В 1053—1054 гг. в центре споров с Римом стоит вопрос об опресноках; в то же приблизительно время разгорается спор вокруг основного догматического вопроса: вставки в Символ Веры «Филиокве» [65]. «К концу XI века спор о Филиокве усиливается. Об этом вопросе говорится в каждом византийском трактате. В XII веке вопрос этот доминирует, если не в смысле количества посвященных ему страниц, то, во всяком случае, по своей важности. Споры греческих и латинских богословов на Соборах 1098 года в Бари и 1112 года в Константинополе касаются, главным образом, исхождения Святого Духа» [66]. На Соборе 1062 года осуждается Иоанн Италос и то эллинистическое философское направление, представителем которого он является. Нужно отметить, что в числе причин осуждения Италоса было и обвинение его в противодействии почитанию икон [67]. В XII веке возникает спор против латинствующих западников по поводу слов Литургии непосредственно перед Херувимской Песнью — Ты еси Приносяй и Приносимый, и о том, кому приносится евхаристическая жертва: Богу Отцу или всей Святой Троице [68]. Соборы 1156 и 1157 гг. осуждают сторонников неправославного истолкования Евхаристии, как «изобретателей новых, иноплеменных учений» [69].

В XI и XII веках догматическая и богословская борьба была основной темой жизни Православной Церкви. Подъем духовной жизни и богословская полемика против ересей находят яркое выражение в спиритуализации церковного искусства. По выражению В.Н. Лазарева, оно, может быть, никогда, ни до, ни после, не достигало такой высоты идеологической насыщенности [70]. Блестящий расцвет XII века в этом смысле лишь продолжает XI век, искусство которого стало «нормой, можно даже сказать, каноническим стилем для последующих веков» [71]. Искусство это обретает ту форму, которая с наибольшей полнотой передает духовный опыт Православия. В этот период образ достигает вершин четкости и ясности адекватной формы: искусство нераздельно сливается с самой действительностью духовного опыта. Это искусство, в котором форма мыслится и осуществляется как наиболее убедительная и ясная передача содержания, направляющая и фиксирующая внимание молящегося на первообразе, облегчающая ему путь уподобления первообразу.
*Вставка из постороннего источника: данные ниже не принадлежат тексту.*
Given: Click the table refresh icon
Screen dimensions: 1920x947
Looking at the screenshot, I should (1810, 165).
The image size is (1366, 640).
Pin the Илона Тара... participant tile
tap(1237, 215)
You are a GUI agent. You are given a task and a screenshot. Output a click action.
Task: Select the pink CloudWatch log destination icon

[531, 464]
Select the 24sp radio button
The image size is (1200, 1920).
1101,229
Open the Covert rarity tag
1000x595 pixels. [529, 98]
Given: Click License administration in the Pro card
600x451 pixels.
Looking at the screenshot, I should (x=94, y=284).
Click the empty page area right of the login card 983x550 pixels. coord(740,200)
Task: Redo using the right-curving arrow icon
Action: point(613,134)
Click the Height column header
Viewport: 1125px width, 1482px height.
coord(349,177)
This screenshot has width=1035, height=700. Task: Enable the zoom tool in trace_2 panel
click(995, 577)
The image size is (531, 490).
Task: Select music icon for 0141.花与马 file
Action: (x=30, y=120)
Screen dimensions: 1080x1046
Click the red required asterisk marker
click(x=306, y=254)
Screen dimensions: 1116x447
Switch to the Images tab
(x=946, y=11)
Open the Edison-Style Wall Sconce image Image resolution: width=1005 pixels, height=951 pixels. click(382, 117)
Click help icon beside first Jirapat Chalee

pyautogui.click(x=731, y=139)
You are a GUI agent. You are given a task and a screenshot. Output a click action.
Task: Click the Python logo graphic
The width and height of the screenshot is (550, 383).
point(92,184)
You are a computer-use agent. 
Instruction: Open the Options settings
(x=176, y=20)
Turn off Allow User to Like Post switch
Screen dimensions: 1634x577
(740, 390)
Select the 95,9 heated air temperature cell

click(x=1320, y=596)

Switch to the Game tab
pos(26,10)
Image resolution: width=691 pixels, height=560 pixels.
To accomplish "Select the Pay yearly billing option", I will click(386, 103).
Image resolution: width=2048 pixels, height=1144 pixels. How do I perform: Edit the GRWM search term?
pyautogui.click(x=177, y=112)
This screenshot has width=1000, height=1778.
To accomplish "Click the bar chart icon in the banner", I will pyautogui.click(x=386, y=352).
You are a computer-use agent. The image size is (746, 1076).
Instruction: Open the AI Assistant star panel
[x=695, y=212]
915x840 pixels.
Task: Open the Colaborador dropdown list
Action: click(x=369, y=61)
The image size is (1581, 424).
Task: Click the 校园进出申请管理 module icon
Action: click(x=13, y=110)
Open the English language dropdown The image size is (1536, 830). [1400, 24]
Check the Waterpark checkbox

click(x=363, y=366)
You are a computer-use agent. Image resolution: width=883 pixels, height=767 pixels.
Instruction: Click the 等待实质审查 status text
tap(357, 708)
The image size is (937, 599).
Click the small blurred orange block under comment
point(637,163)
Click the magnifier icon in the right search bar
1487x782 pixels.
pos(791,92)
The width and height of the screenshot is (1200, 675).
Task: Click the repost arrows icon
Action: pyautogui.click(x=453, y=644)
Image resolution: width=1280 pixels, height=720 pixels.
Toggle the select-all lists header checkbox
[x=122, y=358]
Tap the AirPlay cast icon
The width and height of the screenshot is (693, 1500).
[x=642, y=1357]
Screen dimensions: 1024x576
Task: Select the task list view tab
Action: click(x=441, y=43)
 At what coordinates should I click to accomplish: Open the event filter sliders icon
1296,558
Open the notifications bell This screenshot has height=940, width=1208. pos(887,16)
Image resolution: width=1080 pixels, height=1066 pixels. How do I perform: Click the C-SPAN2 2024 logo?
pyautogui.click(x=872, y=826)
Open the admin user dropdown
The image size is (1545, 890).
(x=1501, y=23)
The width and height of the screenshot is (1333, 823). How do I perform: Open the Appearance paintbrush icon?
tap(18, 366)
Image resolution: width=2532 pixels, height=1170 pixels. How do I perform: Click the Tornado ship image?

Здесь с особой силой проявляется соответствие искусства тому типу духовного опыта, ярким выразителем которого был преподобный Симеон Новый Богослов: «Христос страдающий и униженный для него всегда и прежде всего в то же время Христос воскресший и преображенный во славе» [72]. Искусство находит средства выразить, насколько возможно, ту красоту, которая была характерна для духовного видения Симеона Нового Богослова и его последователей. Вырабатывается художественный язык Православной Церкви, одновременно изменчивый (поскольку формы его — формы живого опыта и, естественно, разнообразны и меняются во времени) и постоянный, так же как постоянен в своем существе сам духовный опыт.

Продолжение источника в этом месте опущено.